As more cities and states loosen stay-at-home restrictions and businesses reopen during the COVID-19 crisis, some experts and officials are pushing for expanded contact tracing. Contact tracing -- identifying and informing people who may have come into contact with an infected person -- involves releasing personal information to local authorities and, in some countries, to the broader public when new cases are confirmed, using medical and cellphone location data.
Majorities of all age groups; of city, suburban and rural residents; and of working and nonworking people prioritize taking steps to contain the spread of COVID-19 over protecting medical privacy.
|Protecting people's medical privacy||Preventing the spread of the coronavirus|
|65 and over||28||72|
|Place of residence|
|Small town/Rural area||45||55|
|Gallup Panel, April 27-May 10, 2020|
These results are from an April 27-May 10 web survey, collected using a probability-based sample of 8,564 U.S. adults from the Gallup Panel. More than seven in 10 older adults -- those aged 65 and older -- believe preventing the spread of the coronavirus is more important than protecting medical privacy. Older adults, who are at higher risk for developing more serious complications from COVID-19 illness, are more likely to prioritize efforts to prevent COVID's spread (72%) than adults 18-44 (58%) and 45-64 (56%).
Residents of cities are highly likely to say that preventing the spread of the coronavirus is more important than protecting people's medical privacy (69%). However, a majority of residents from suburbs (62%) and small towns/rural areas (55%) also think doing so is more important.
A majority of employed adults (57%) say that preventing the spread of the coronavirus is more important, even if that means people have to reveal sensitive medical information. However, employed adults are more likely than those not working to prioritize protecting people's medical privacy. This is notable because some employers are ramping up contact tracing and strictly enforcing social distancing in the workplace, sometimes using apps to track how close employees get to each other.
Republicans Most Likely to Prioritize Medical Privacy
Republicans are the most likely of all party groups to think that protecting people's medical privacy is paramount -- 57% say protecting people's medical privacy is the more important goal, versus 42% of independents and 23% of Democrats.
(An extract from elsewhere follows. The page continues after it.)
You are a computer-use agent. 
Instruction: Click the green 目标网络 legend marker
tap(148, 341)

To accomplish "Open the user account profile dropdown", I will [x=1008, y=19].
More than three-quarters of Democrats (77%) think that preventing the spread of the coronavirus is more important.
These findings reflect an ongoing partisan divide in most attitudes about the coronavirus situation in the U.S. However, Republicans are far from unified on the privacy question because 43% believe it is more important to prevent the spread of the virus, even if that means jeopardizing medical privacy.
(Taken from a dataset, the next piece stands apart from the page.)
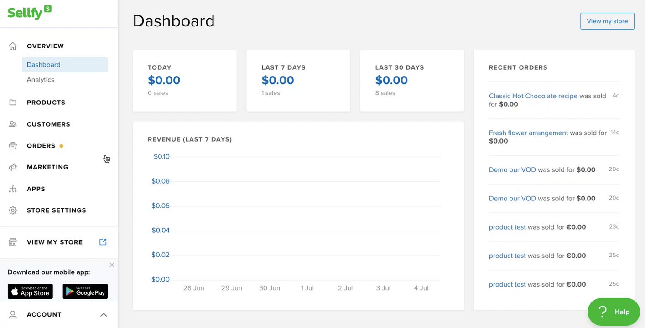Click the Store Settings gear icon
Image resolution: width=645 pixels, height=328 pixels.
click(13, 210)
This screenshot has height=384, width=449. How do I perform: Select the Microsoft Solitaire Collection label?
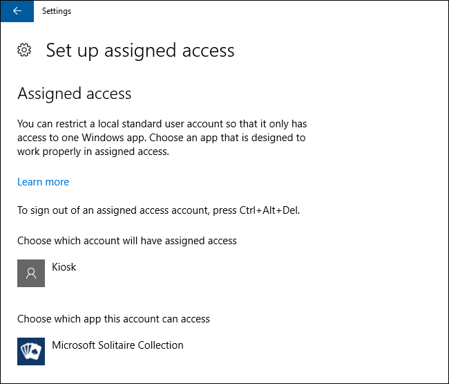(x=117, y=345)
As more businesses reopen and Americans return to the workplace, shop in retail stores and visit other places closed because of the COVID-19 crisis, there will likely be increasing calls for health surveillance, including rigorous contact tracing, to prevent additional outbreaks. Such efforts will require new tools and practices that could weaken safeguards for digital medical data and privacy laws. The options range from mobile contact tracing apps and so-called "immunity passports" that certify someone has recovered from COVID-19 to digital tools to enforce quarantines and public disclosure of personally identifiable information about those who have tested positive.
Artificial intelligence (AI) plays a central role in many contact tracing and predictive applications. According to a 2019 study by Northeastern University and Gallup, Democrats and Republicans had similarly high levels of concern about their personal privacy related to AI. Seventy-two percent of Republicans and 67% of Democrats reported worrying very often or often that their personal information is at risk when using products or services that employ AI.
The COVID-19 crisis has caused public health concerns to outweigh these privacy worries for a majority of Americans, particularly Democrats. As public officials and employers weigh the costs and benefits of exposing sensitive information and restricting privacy to curb new cases, a majority of Americans are willing to accept these negative consequences for patient confidentiality. However, as with many policy choices related to the COVID-19 recovery, there is little consensus by party. While nearly eight in 10 Democrats prioritize these efforts to stop the virus' spread, a majority of Republicans think that protecting people's medical privacy is more important.